### TASK TO CARRY OUT
After locating the line with "Screen dimensions: 945x709", repeat it and every following line to the end of the listing, exactly. Omit the pictures.

### RECORDS PROVIDED
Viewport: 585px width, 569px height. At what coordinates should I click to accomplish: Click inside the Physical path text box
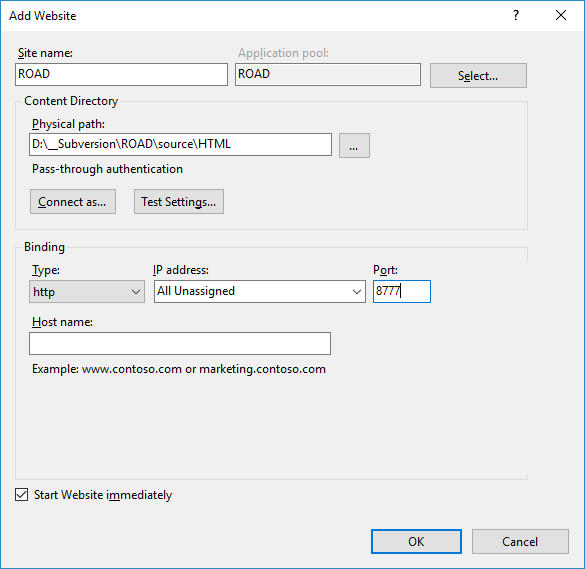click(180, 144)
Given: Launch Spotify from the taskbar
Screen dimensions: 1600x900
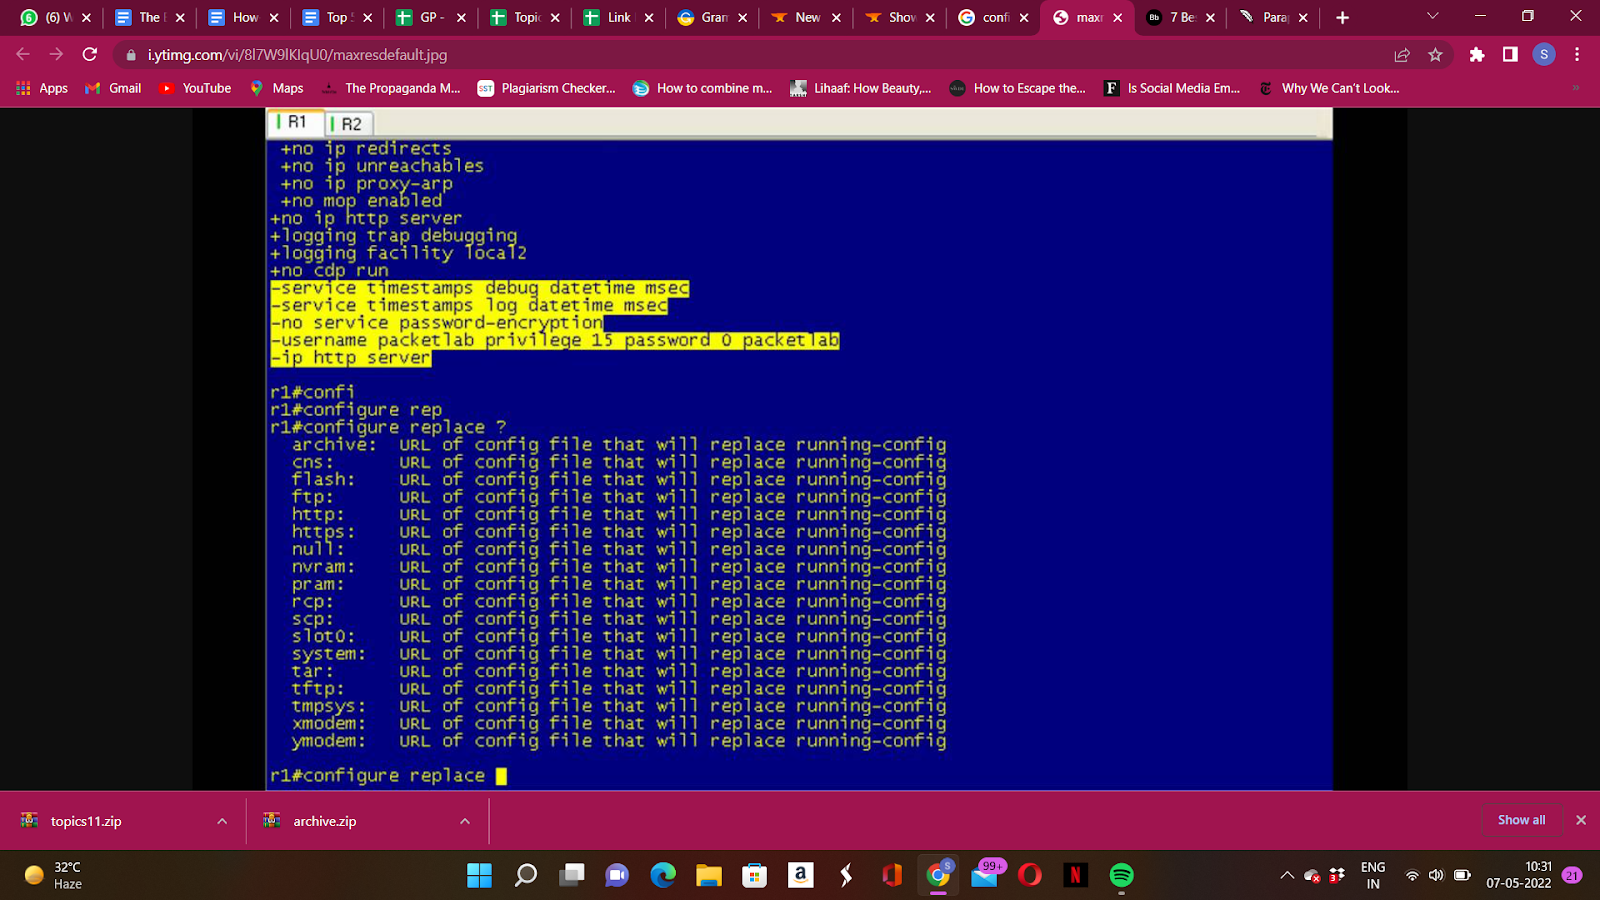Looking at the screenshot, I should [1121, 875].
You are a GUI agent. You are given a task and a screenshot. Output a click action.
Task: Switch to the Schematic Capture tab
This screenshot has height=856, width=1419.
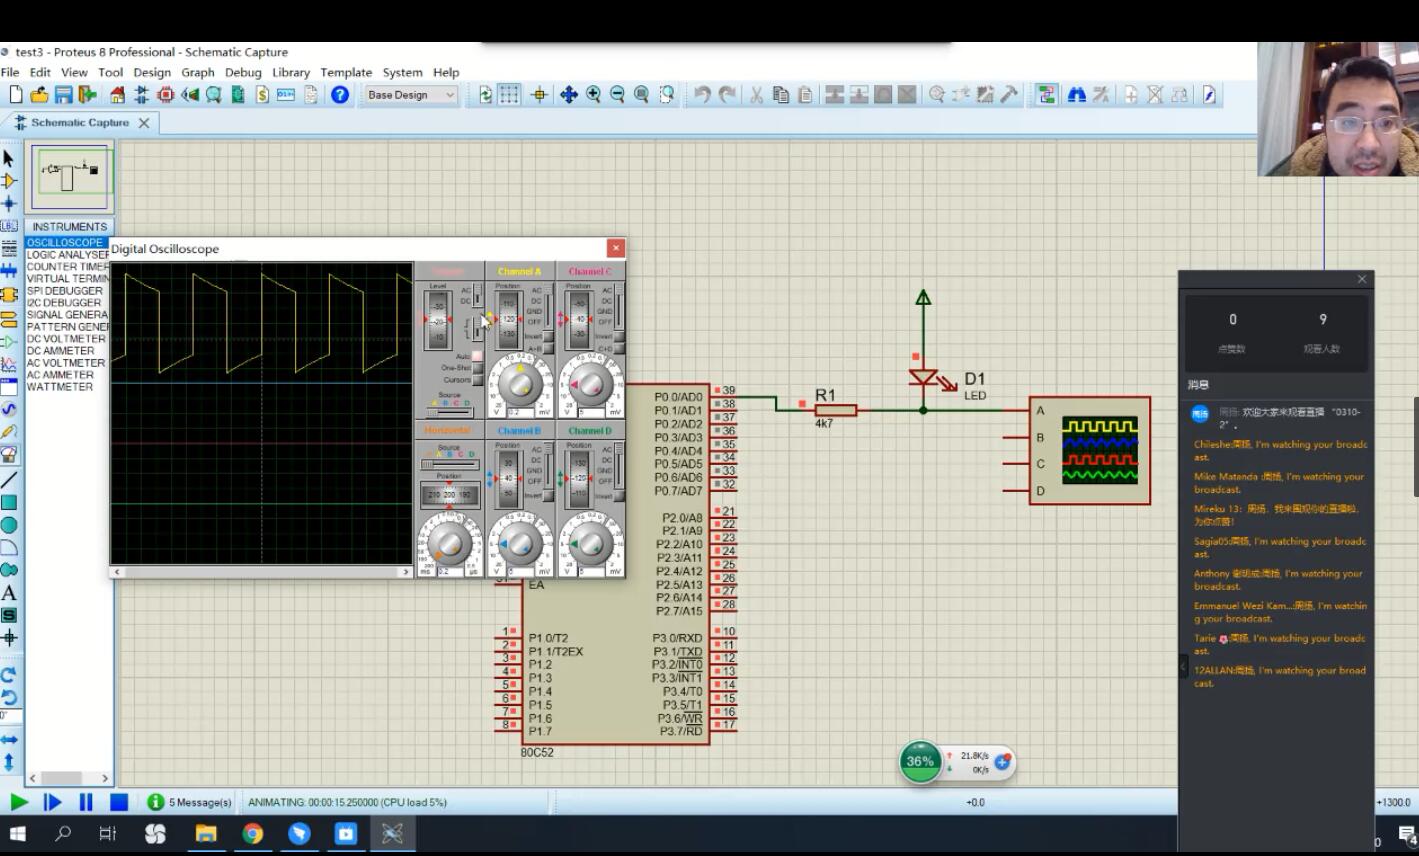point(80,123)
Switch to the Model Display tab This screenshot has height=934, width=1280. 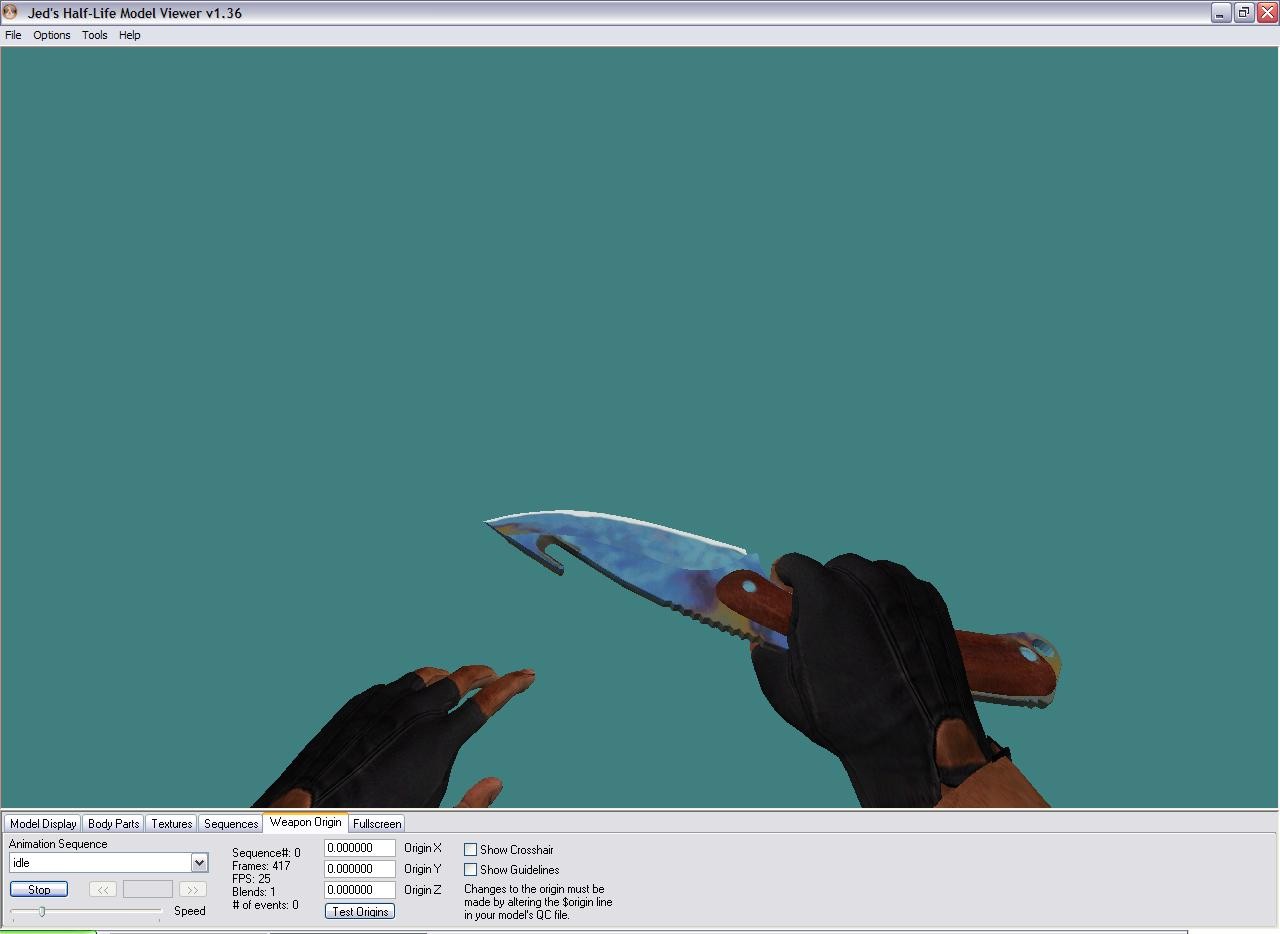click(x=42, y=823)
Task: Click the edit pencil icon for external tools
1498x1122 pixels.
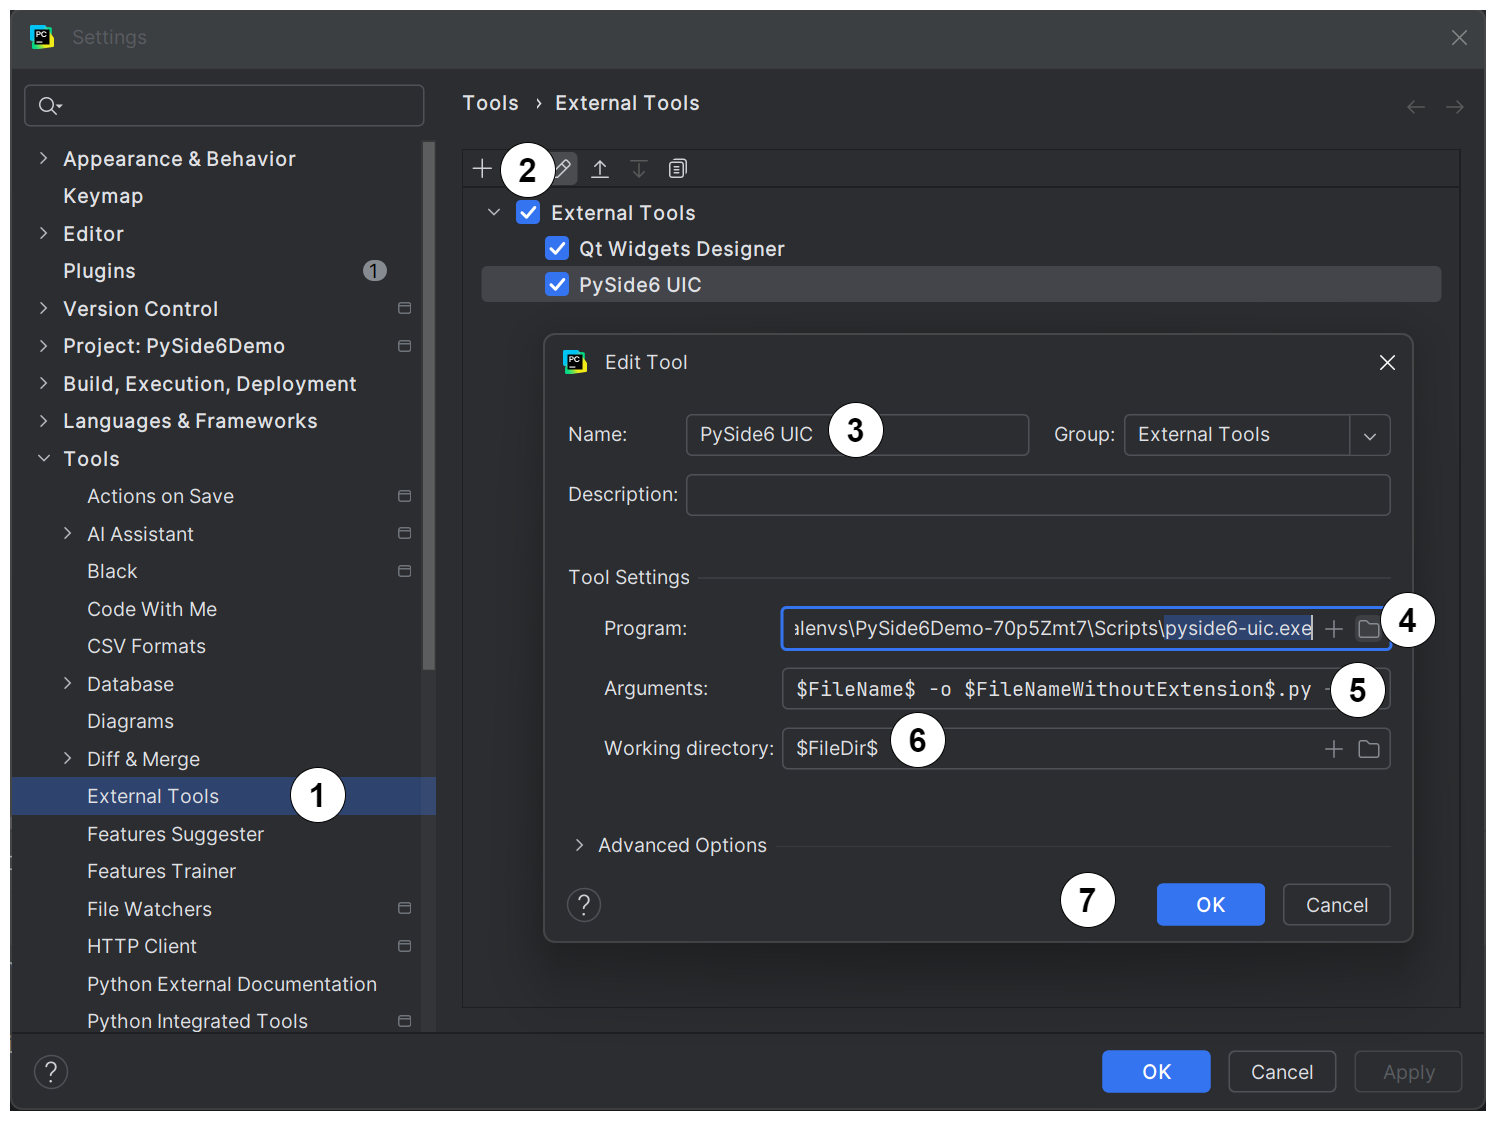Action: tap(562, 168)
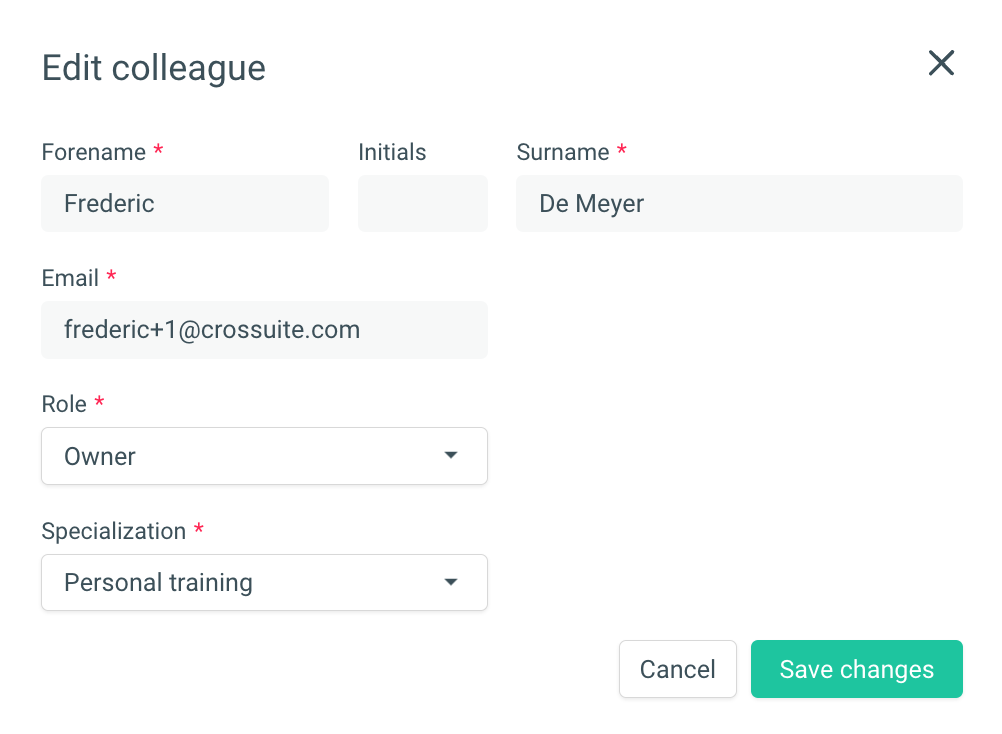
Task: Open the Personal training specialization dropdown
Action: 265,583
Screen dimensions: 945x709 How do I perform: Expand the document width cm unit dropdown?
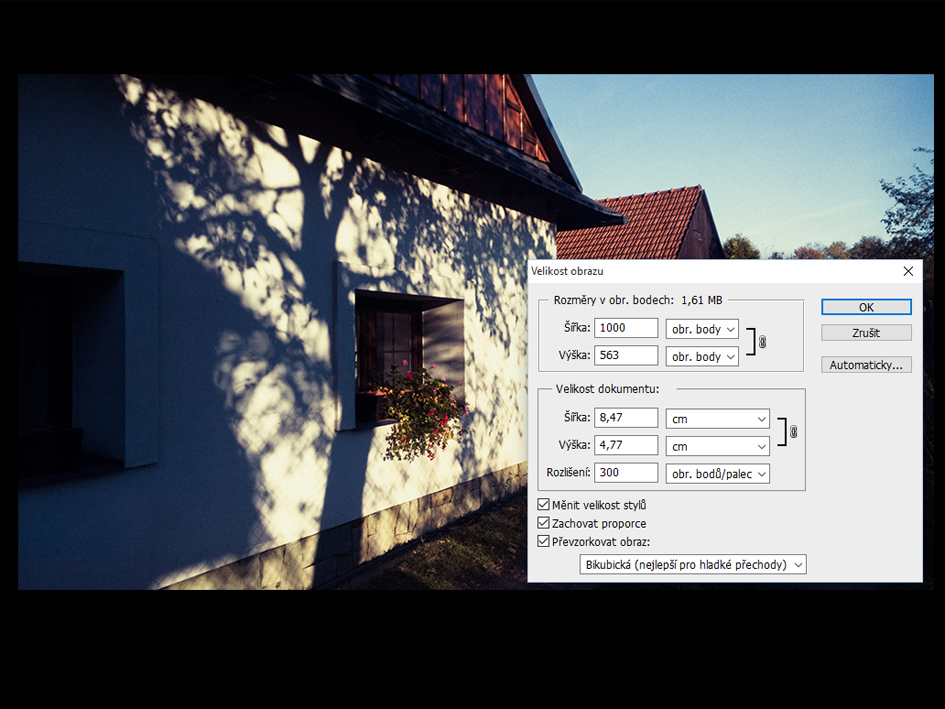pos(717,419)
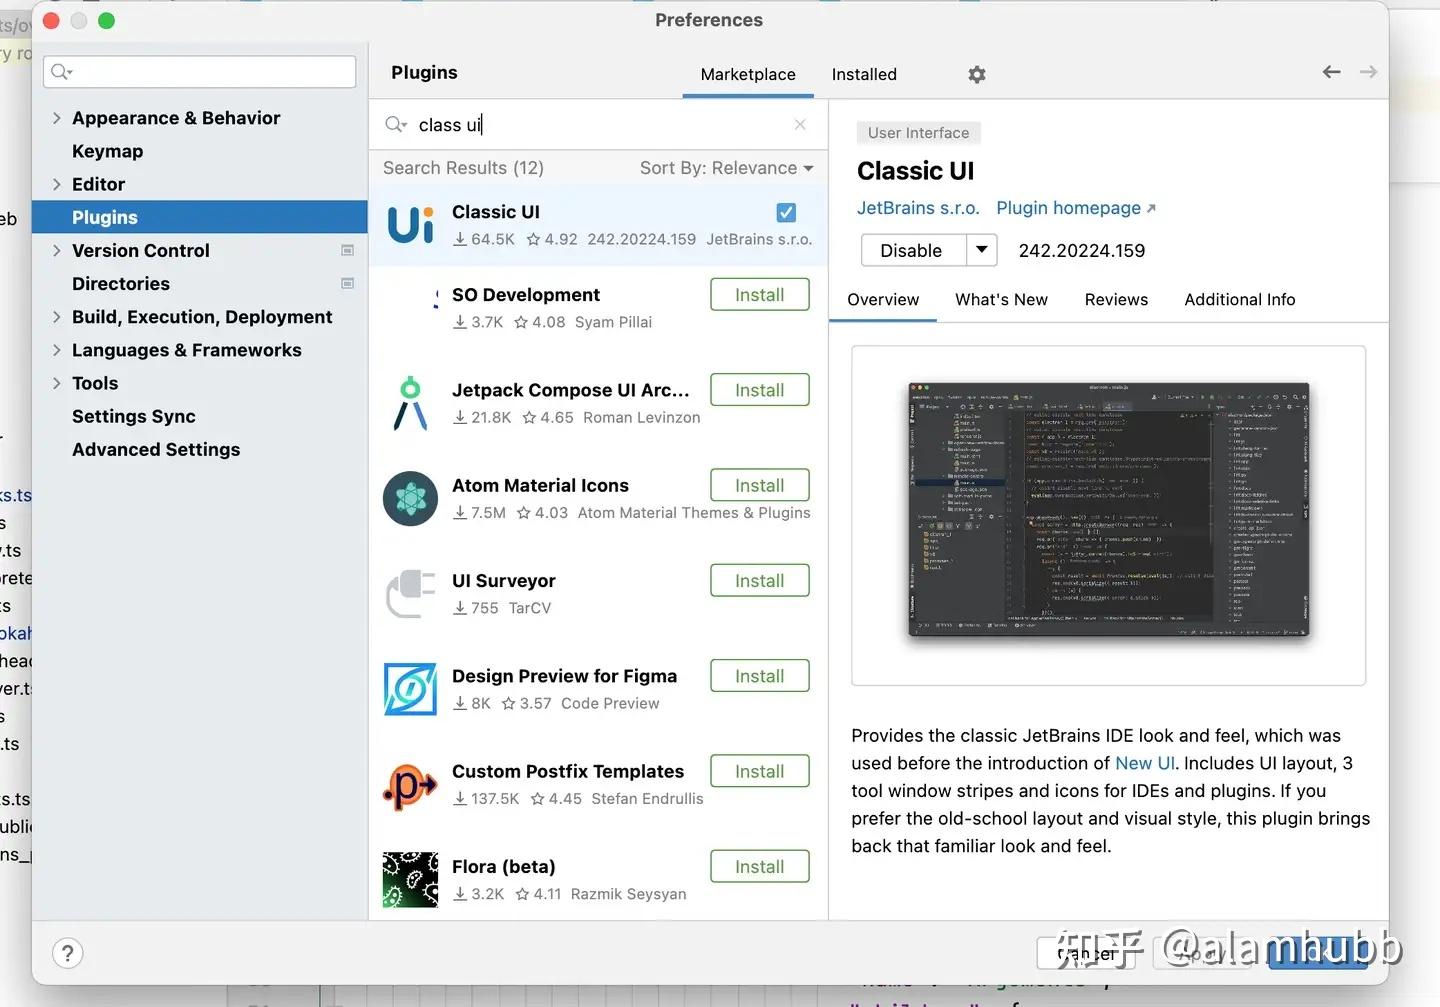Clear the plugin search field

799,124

### RESPONSE TO THIS TASK
Screen dimensions: 945x709 How do I perform: Expand the document width cm unit dropdown?
pos(717,419)
Clear the plugin search field

799,124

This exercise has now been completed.